» AUFGABE: Übersetze diesen Satz aus dem Auszug über den Lübecker Pavillon ins Englische: „Der achteckige Pavillon für Wandergesellen in Lübeck ist acht Meter hoch und wurde 1986 erbaut.“

» AUSZUG:
◆ ◆ ◆ ◆ ◆

Lehm, Wasser und gehäkseltes Reet

Dächer aus Reet sind bekannt – Reet kann aber auch, gehäkselt und mit Lehm und Wasser gemischt, zum Dämmen benutzt werden. In Lübeck nutzten Zimmereigesellen und Architekturstudenten eine Lehm-Reet-Mischung, um die Gefache eines Pavillons für Wandergesellen auszufüllen.

Der achteckige Pavillon für Wandergesellen in Lübeck ist acht Meter hoch und wurde 1986 erbaut. Im oberen Geschoss bietet er fünf Schlafplätze für reisende Gesellen, unten einen Aufenthaltsraum. Pit Zimmerer, Zimmereigeselle auf der Walz, wurde 2017 auf den in die Jahre gekommenen Pavillon aufmerksam. Er entwickelte ein Konzept, ihn zu sanieren. Als Dämmung sollte eine natürliche Lehmmischung zum Einsatz kommen. Dafür suchte Pit Zimmerer den Kontakt zu einem Lehmbauexperten in Lübeck und stieß über eine Internetrecherche auf Heiner Lippe, Professor für Architektur an der Technischen Hochschule Lübeck. 2017 fand ein erster Termin mit Architekturstudenten der FH Lübeck und Heiner Lippe statt. Dabei ging es darum, Holzverbindungen und die Hölzer im Turm zu erneuern. Im Erdgeschoss des Pavillons wurden dabei neue Eichenschwellen verlegt, oben Lärchen- und Fichtenholzbalken. Zimmereigeselle Pit holte sich für diese Arbeiten weitere Gesellen auf der Walz zur Unterstützung.

◆ ◆ ◆ ◆ ◆

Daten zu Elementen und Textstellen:
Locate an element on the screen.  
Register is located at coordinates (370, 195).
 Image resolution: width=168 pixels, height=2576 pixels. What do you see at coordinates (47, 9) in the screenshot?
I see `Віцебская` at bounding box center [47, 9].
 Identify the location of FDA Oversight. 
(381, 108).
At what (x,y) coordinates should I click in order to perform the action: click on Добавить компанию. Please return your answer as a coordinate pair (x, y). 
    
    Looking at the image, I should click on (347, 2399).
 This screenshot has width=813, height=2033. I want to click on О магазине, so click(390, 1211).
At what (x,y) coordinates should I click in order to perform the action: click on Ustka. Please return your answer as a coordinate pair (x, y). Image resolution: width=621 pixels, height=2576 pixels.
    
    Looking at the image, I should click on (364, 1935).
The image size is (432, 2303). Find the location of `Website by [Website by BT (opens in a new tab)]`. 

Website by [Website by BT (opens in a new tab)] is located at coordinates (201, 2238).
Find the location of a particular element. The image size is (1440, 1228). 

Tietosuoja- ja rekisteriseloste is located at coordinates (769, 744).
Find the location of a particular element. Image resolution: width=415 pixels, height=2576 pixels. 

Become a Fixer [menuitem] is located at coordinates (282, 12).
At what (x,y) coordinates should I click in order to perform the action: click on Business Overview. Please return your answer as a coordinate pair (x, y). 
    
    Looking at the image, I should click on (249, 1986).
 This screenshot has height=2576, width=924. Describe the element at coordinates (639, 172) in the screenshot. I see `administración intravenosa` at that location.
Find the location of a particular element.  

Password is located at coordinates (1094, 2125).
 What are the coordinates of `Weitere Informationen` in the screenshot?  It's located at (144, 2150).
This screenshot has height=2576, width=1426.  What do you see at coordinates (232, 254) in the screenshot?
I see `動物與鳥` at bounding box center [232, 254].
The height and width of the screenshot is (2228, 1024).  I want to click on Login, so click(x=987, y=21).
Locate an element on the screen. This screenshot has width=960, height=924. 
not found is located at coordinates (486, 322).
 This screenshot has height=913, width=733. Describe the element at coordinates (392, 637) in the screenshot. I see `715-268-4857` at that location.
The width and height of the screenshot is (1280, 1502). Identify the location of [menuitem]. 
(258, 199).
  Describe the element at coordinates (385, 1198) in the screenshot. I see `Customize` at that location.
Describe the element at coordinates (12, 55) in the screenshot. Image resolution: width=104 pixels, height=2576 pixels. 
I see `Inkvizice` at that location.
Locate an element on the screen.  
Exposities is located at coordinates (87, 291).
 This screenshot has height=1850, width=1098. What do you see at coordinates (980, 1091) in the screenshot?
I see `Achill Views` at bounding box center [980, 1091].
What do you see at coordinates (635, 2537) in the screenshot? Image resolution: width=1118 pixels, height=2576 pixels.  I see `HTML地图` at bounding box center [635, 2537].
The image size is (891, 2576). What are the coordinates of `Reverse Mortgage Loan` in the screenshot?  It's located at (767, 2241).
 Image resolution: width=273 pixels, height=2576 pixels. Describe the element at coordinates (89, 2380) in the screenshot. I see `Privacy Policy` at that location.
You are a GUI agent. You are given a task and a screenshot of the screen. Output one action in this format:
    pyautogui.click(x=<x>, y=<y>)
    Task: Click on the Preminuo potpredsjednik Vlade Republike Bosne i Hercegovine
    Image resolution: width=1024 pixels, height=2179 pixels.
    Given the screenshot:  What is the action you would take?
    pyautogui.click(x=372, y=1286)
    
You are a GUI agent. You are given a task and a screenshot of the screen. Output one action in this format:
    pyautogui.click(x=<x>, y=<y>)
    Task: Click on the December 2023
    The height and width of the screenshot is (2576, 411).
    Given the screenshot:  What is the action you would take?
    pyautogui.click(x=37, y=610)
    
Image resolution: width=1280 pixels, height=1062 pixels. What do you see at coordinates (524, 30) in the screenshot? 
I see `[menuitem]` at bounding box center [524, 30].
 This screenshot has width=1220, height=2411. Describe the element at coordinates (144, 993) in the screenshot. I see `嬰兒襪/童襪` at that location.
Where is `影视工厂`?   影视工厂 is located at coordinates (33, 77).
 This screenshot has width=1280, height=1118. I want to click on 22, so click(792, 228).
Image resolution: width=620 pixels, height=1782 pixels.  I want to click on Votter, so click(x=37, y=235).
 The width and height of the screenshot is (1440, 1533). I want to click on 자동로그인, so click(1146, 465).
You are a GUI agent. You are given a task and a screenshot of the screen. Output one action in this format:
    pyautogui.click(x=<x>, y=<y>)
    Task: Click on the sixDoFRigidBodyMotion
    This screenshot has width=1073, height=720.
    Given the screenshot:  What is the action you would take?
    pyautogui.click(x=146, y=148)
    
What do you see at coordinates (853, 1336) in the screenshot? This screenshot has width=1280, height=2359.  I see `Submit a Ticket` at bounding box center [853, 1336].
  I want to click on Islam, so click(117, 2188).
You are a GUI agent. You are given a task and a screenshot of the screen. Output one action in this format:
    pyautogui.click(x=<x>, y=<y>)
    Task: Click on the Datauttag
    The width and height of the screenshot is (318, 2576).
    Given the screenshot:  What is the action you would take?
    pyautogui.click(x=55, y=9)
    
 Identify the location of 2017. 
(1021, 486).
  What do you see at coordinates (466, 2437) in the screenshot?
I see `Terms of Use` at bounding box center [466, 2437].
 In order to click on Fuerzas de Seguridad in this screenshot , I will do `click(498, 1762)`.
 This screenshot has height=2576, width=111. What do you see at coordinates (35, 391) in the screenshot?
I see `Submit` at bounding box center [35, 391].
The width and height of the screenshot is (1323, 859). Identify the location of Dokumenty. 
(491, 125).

◆ ◆ ◆ ◆ ◆

» LÖSUNG: The octagonal pavilion for traveling journeymen in Lübeck is eight meters tall and was built in 1986.